SEOUL, South Korea — The people of Seoul welcomed Major League Baseball with open arms, pounding drums, dance teams and coordinated cheering. The Dodgers welcomed the San Diego Padres to the slow water torture their lineup could inflict on opposing pitching staffs this season.
Seven hits and nine walks – four of them involving pitch-clock violations by the Padres’ pitchers – kept turning that lineup over until the Dodgers broke through for four runs in the eighth inning to beat the Padres 5-2 in their season-opening game Wednesday.
“I just think there’s no give,” said Gavin Lux who inadvertently pushed across the go-ahead run in his first regular-season game since 2022. “One through nine, everyone’s going to give you a tough at-bat. We’re going to grind you down, grind you out and plus you’ve got guys that can do damage up and down the lineup, too.
“Today was a good look at. We’re not going to give up, not going to give in and one through nine, we’re going to grind you down.”
The most anticipated season perhaps in Dodgers franchise history started in historic fashion for its location, 6,000 miles from Los Angeles in Seoul’s Gocheok Sky Dome, and the trifecta of former MVPs at the top of their lineup – Mookie Betts (2018 American League), Shohei Ohtani (2021 and 2023 American League) and Freddie Freeman (2020 NL).

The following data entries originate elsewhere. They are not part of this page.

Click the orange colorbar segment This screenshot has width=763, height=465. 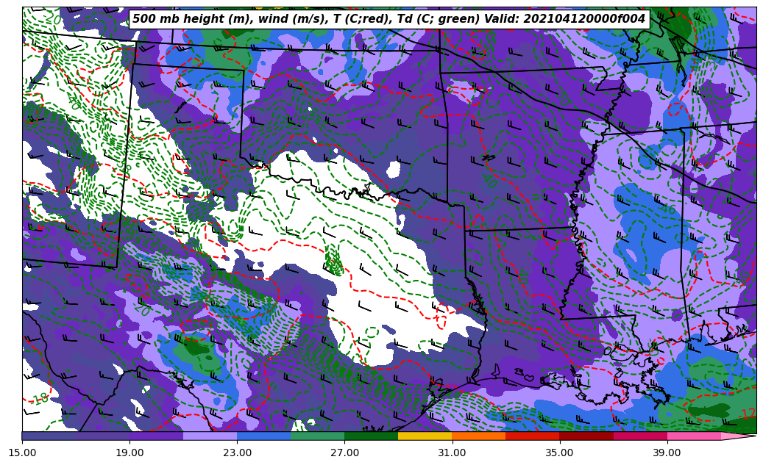[x=478, y=436]
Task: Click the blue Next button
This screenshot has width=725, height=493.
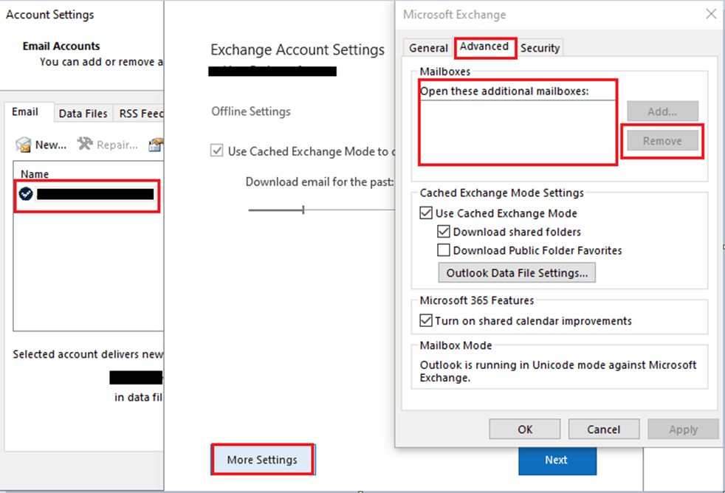Action: tap(557, 461)
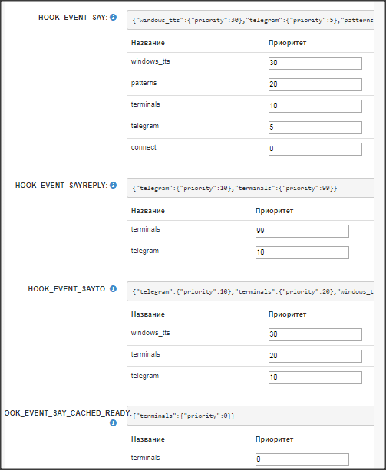Click the HOOK_EVENT_SAYREPLY JSON text field
386x470 pixels.
coord(250,188)
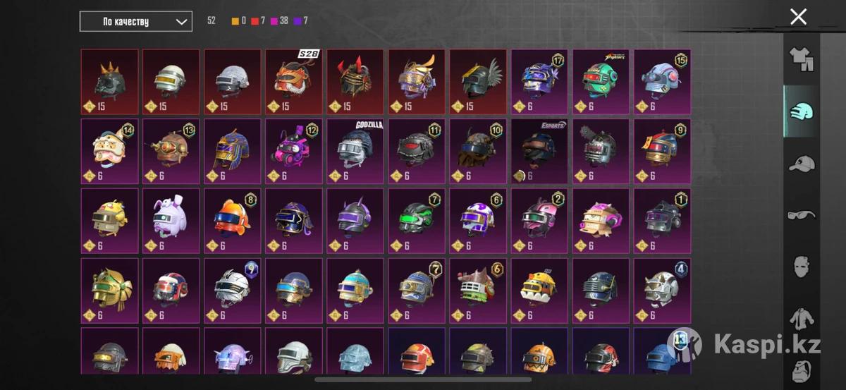The image size is (846, 390).
Task: Expand the 'По качеству' sort dropdown
Action: tap(136, 21)
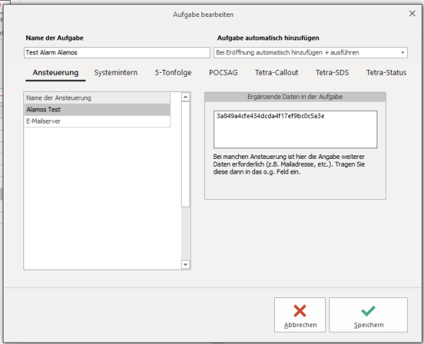Select Alamos Test in the list
The width and height of the screenshot is (424, 344).
[x=97, y=109]

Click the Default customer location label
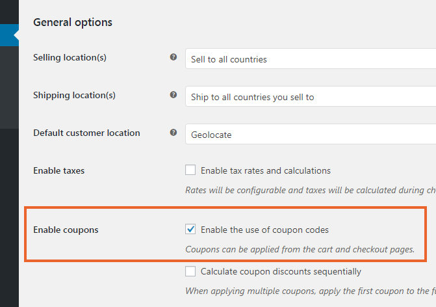[87, 133]
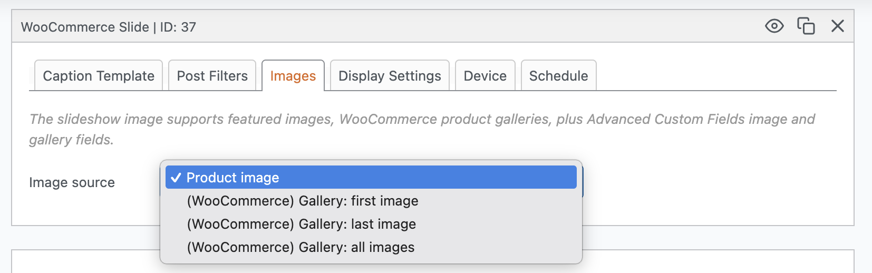Delete the slide with the X icon

click(x=837, y=26)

It was only the fourth time in major-league history a team had former MVPs batting 1-2-3 in their lineup – the Cincinnati Reds did it in 1976 (Pete Rose, Joe Morgan and Johnny Bench) and again in 1978 (Rose, Morgan and George Foster) and the Philadelphia Phillies in 1983 (Rose, Morgan and Mike Schmidt).
The Dodgers’ trio did what they could to light a fire through seven innings. Betts and Ohtani were on base twice each and Freeman three times. But the Dodgers went a collective 0 for 7 with runners in scoring position before they broke through in the eighth with Betts and Ohtani each stroking RBI singles.